Amazon Shows the Hazardous Risks of the Cloud with a Typo - The UpStream

Amazon Shows the Hazardous Risks of the Cloud with a Typo

posted Saturday Mar 4, 2017 by Scott Ertz

Amazon Shows the Hazardous Risks of the Cloud with a Typo

Love it or hate it, the cloud is here to stay. It's hard to beat the capabilities and it's nearly impossible to beat the prices. While our site is hosted traditionally, all of our media files for all of our shows are hosted at Microsoft Azure. While it seems like a slam dunk, the growing popularity of cloud services does present an interesting new problem.

As more and more sites and applications begin to rely on services like Microsoft Azure, Google Cloud and Amazon Web Services (AWS), it creates a scenario where there is a single point of failure. If one of the cloud companies has an issue, then hundreds or thousands of users can be affected.

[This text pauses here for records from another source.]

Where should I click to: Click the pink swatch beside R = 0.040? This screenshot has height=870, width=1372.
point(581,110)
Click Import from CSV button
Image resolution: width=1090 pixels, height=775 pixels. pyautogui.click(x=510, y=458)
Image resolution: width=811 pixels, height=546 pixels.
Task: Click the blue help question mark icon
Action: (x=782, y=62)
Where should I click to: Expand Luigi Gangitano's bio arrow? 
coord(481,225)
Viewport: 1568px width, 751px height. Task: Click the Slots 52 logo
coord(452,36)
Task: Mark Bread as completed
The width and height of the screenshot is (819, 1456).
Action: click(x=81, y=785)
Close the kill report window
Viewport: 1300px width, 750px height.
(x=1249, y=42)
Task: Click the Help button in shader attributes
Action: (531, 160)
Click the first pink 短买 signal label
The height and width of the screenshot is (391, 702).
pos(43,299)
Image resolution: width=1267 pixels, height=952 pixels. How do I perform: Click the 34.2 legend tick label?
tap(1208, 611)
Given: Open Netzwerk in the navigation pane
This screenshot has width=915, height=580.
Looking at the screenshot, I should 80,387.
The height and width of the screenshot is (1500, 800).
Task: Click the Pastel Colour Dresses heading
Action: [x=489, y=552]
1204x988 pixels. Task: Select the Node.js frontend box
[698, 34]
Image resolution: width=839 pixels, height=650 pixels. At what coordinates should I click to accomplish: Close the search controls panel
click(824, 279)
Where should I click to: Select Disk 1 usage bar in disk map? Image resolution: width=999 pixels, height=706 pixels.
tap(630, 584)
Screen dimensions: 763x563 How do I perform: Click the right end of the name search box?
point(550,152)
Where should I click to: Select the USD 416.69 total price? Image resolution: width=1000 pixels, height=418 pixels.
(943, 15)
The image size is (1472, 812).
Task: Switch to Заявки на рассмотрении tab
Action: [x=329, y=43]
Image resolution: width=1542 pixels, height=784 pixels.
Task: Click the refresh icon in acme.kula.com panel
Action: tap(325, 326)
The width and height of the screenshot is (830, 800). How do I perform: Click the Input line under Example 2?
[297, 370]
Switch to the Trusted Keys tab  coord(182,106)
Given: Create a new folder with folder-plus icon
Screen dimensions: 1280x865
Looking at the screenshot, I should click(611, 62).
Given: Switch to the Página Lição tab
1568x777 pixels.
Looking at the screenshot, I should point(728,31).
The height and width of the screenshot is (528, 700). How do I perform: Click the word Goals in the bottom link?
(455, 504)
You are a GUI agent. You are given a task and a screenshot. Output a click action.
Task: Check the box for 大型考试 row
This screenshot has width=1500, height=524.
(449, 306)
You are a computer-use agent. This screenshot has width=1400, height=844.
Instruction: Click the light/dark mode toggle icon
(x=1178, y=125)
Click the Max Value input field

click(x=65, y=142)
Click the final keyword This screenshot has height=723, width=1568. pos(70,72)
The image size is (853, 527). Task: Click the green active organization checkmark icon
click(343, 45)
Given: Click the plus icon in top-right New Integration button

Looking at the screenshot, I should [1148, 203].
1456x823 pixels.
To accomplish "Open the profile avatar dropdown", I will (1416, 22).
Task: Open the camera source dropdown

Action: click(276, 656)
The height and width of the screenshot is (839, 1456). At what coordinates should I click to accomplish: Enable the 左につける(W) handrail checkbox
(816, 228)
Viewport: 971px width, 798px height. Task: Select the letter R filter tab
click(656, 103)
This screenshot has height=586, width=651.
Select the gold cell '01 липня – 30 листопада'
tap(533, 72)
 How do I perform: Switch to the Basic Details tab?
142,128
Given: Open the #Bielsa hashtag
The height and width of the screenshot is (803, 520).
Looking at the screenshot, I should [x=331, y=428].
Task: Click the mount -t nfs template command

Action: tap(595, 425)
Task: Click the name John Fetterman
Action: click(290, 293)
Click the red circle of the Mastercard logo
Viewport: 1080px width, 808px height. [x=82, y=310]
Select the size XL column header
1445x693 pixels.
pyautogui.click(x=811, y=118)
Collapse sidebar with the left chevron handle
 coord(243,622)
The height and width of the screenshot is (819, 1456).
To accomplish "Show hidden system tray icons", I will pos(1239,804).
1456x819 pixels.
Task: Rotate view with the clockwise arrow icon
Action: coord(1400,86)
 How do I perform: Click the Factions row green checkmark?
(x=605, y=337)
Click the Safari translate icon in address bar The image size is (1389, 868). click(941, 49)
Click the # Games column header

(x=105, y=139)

This issue was demonstrated this week when the AWS Simple Storage Service (S3) failed on February 28. Amazon was very open about the issue, keeping their status page up-to-date as the issue was identified, troubleshot and solved. This outage, however, collapsed as many as 150,000 websites and applications, with more having partial outages, for about half of the day.

With this kind of failure, you would expect that something serious, such as a power outage or massive storm, would be to blame. Unfortunately, you would be mistaken. As it turns out, it was an institutional failure within AWS that caused the issue. Let's examine what happened.

According to Amazon, a typo during a billing system change was to blame for the outage in their northern Virginia datacenter. The typo, however, was only a symptom of the actual problem within Amazon. Their system should not be so open to the support team that it allowed one employee to essentially shutdown an entire datacenter with a single command. The system should have denied the command, knowing that there was little to no chance that it was done on purpose.

That is a system and organizational failure, no matter how you slice it. A company who knows how many companies and organizations rely on their services should be more respectful of those customers.